Amadora, Lisboa, 01 Jun  (Inforpress) – Maria Borges regressou apressadamente ao antigo bairro de Santa Filomena, na Amadora, depois de ser avisada de que máquinas da câmara municipal estavam a avançar sobre a zona onde viveu durante décadas e onde ainda cultivava uma pequena horta.

Segundo a Lusa, Maria deixou o bairro aos 35 anos, mas manteve ali um espaço de cultivo para consumo próprio, com cana-de-açúcar, feijão, milho e couve, além de alguns utensílios guardados numa pequena estrutura improvisada.

“Foi tudo destruído… como é que vou tirar?”, perguntava, em lágrimas, enquanto apontava para o monte de entulho onde ficaram soterrados panelas de pressão e outros bens que dizia pretender enviar para Cabo Verde.

 

A Agência Lusa acrescenta que a mulher cabo-verdiana, que agora vive numa “casinha” no Casal de São Brás, também no concelho da Amadora, diz ter sido surpreendida pela operação em curso e lamenta não ter sido avisada.

“Está tudo por debaixo dessa coisa, dentro de um armário, está lá tudo”, repetia à Lusa, visivelmente abalada.

No terreno, duas retroescavadoras avançavam durante a manhã na desmatação de terrenos municipais na zona da Estrada Militar, antiga área do bairro de Santa Filomena, operação acompanhada pela polícia municipal.

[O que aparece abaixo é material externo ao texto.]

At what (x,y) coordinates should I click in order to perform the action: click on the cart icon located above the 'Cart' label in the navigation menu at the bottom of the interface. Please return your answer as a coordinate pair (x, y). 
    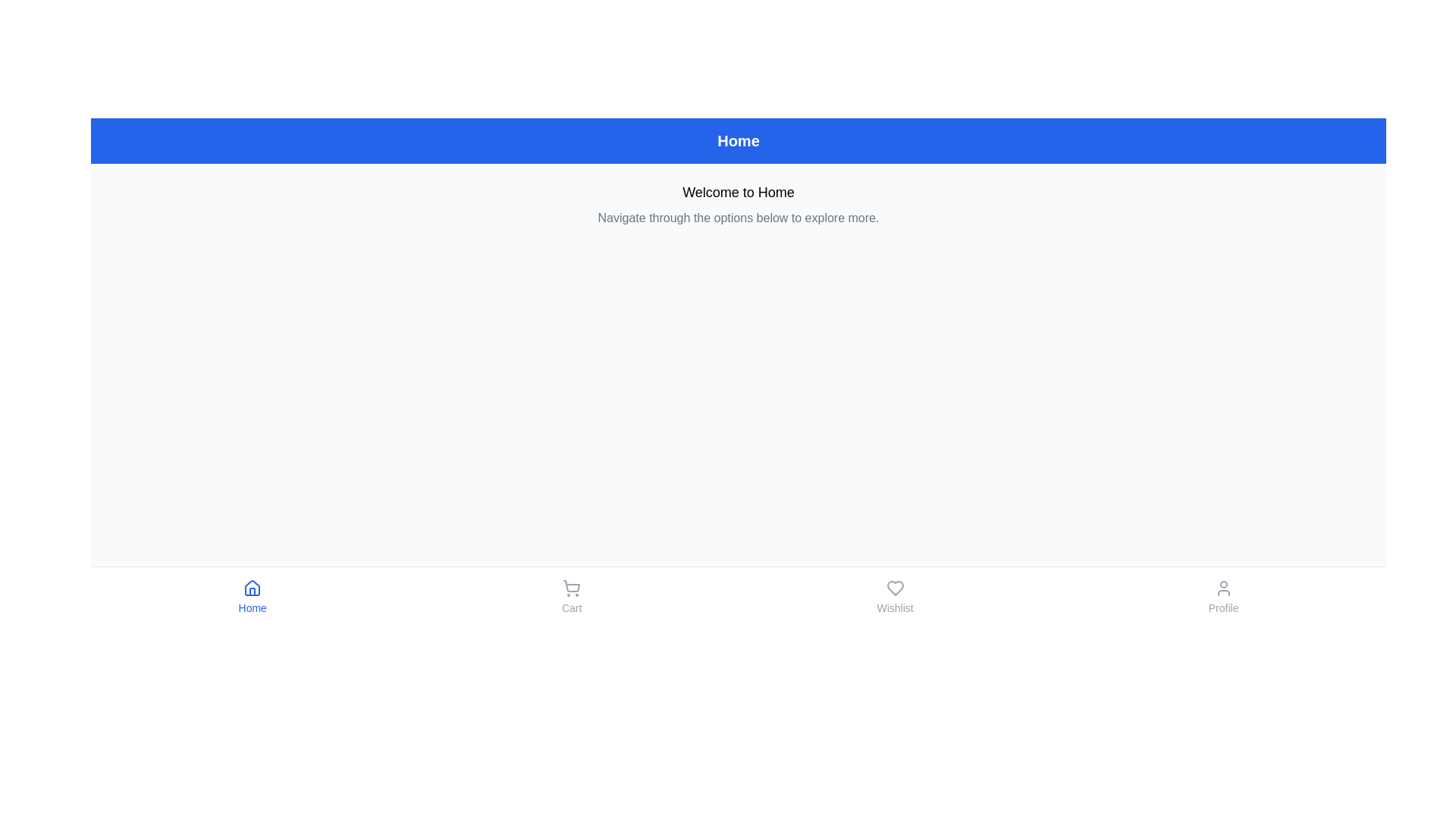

Os trabalhos, segundo a Câmara Municipal da Amadora, citada pela Lusa, visam “a limpeza, desmatação e requalificação dos terrenos municipais anteriormente ocupados pelo Bairro de Santa Filomena”, sublinhando a autarquia que a intervenção se destina a garantir “salubridade e segurança”.

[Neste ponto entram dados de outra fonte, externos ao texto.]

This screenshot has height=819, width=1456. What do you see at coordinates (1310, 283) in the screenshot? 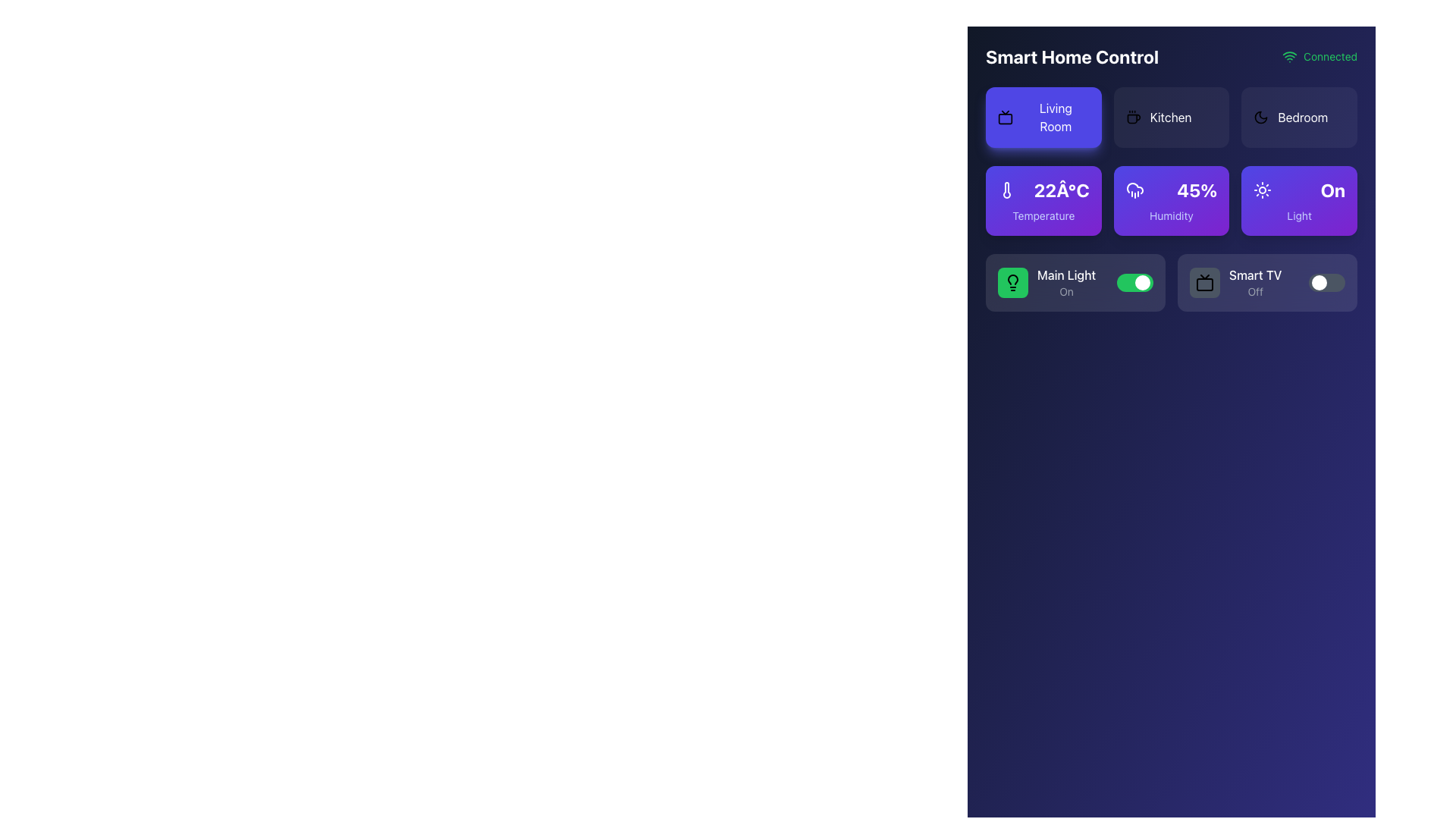
I see `the toggle` at bounding box center [1310, 283].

Contudo, os moradores contestam a falta de informação prévia.

“Não colocaram nenhum aviso, nenhuma informação, e as pessoas foram apanhadas de surpresa”, afirmou a advogada Catarina Morais, que acompanha alguns dos residentes afetados.

Segundo a jurista, pelo menos dois moradores terão perdido habitações construídas de forma precária junto a hortas, situação que diz ilustrar a incerteza sobre o que é ou não considerado construção habitacional.

A Câmara da Amadora, liderada pelo PS, refere que não existem “habitações licenciadas” nas estruturas agora removidas e enquadra a operação como uma intervenção de limpeza de terrenos municipais.

Enquanto as máquinas avançavam, escreve a Lusa, Maria Borges tentava recuperar o que restava da sua horta, mas pouco conseguiu salvar.

“Já não há nada”, resignou-se, olhando para o espaço onde diz ter deixado parte da sua vida.